With this background, here are the key battlegrounds to check the efficacy of the alliance from the 14 constituencies polling today (April 18th):
Supremo and grandsons: Kannada television channels have covered only one constituency non-stop for the last few weeks: Mandya. In Mandya and Hassan, grandsons of former PM HD Deve Gowda are fighting from JD(S). These are JD(S) strongholds, with the party holding all 7 Assembly seats in Mandya. But, the choice of candidates and the very nature of the alliance has caused significant damage to Congress presence in these districts. The alliance relationships are so fraught that local Congress leaders did not even attend a Rahul Gandhi event in the neighbourhood. Tumkur should have been the ideal showcase of vote share arithmetic. Congress won the seat with 39%, while BJP polled 32% and JD(S) 24%, in a 3-way poll. But, all seats have become close to call. If JD(S) loses any of these seats, then the whole basis of the alliance will be questioned.
BJP: It has been believed that 5 of the 6 BJP seats had problems of anti-incumbency. It would appear that the seat sharing confusion and the Modi wave may see them all through. The 6th seat, Bengaluru South, has a new candidate, which has been one seat where BJP has shown some confusion and may be vulnerable to NOTA. In the case of senior ministers of Karnataka government fighting Lok Sabha election, it is unclear what motivation they have to win the election. This is seen in the lack of energy in Bengaluru campaigns.

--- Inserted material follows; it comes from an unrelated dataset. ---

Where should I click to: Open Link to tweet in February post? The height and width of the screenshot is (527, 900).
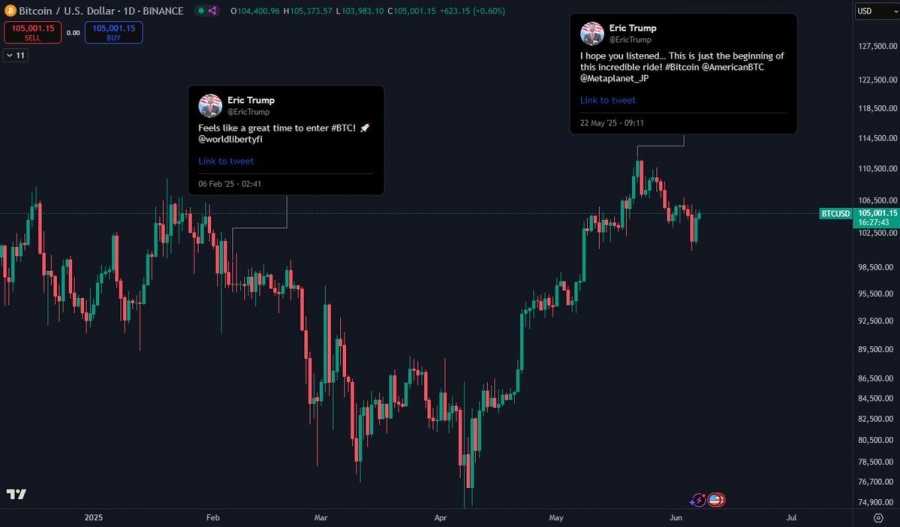(226, 161)
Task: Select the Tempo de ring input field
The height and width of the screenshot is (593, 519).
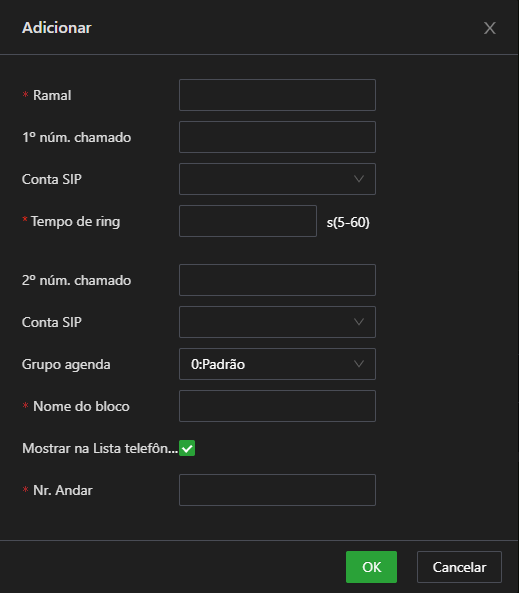Action: coord(248,221)
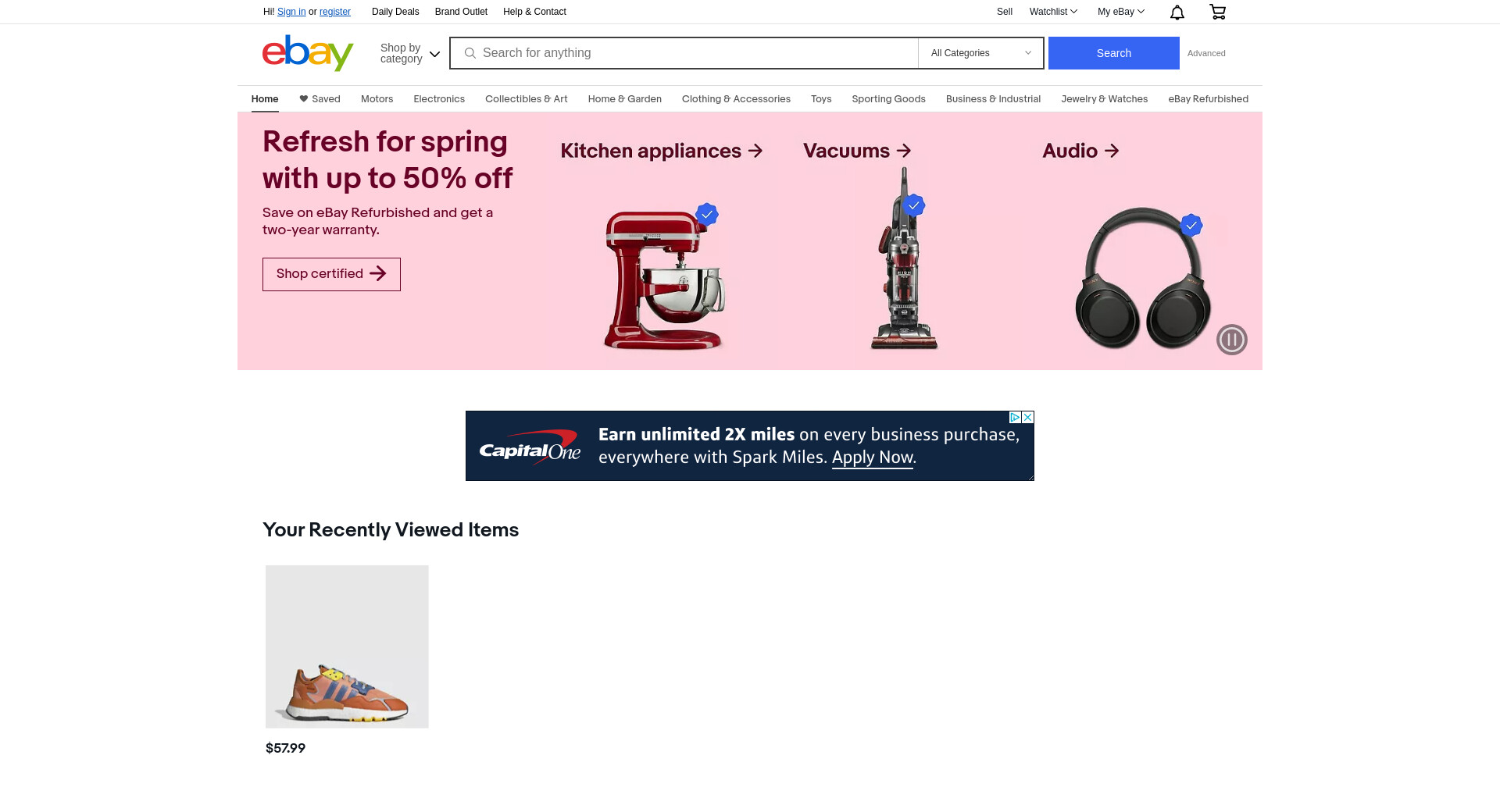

Congress: Kolar and Chikkaballapur are two constituencies where Congress candidates have a tough battle. Again, the alliance arithmetic seems confined to theory. A 3-way battle brings down the threshold for victory and a strong 3rd candidate makes the campaign easier for parties with vote share closer to the 35% mark.
The toughness of the battles in these constituencies as compared to 2014, demonstrates that many a time, alliance may make it more difficult to the alliance partners.
In summary, it would appear that today’s (April 18) election in Karnataka might end up questioning the logic of the electoral alliance, leaving BJP with more seats than they had. This may also serve up serious questions for the ruling alliance at the state-level.
For now, let us get out of our homes and vote.
-Puranika Narayana Bhatta, Political Commentator.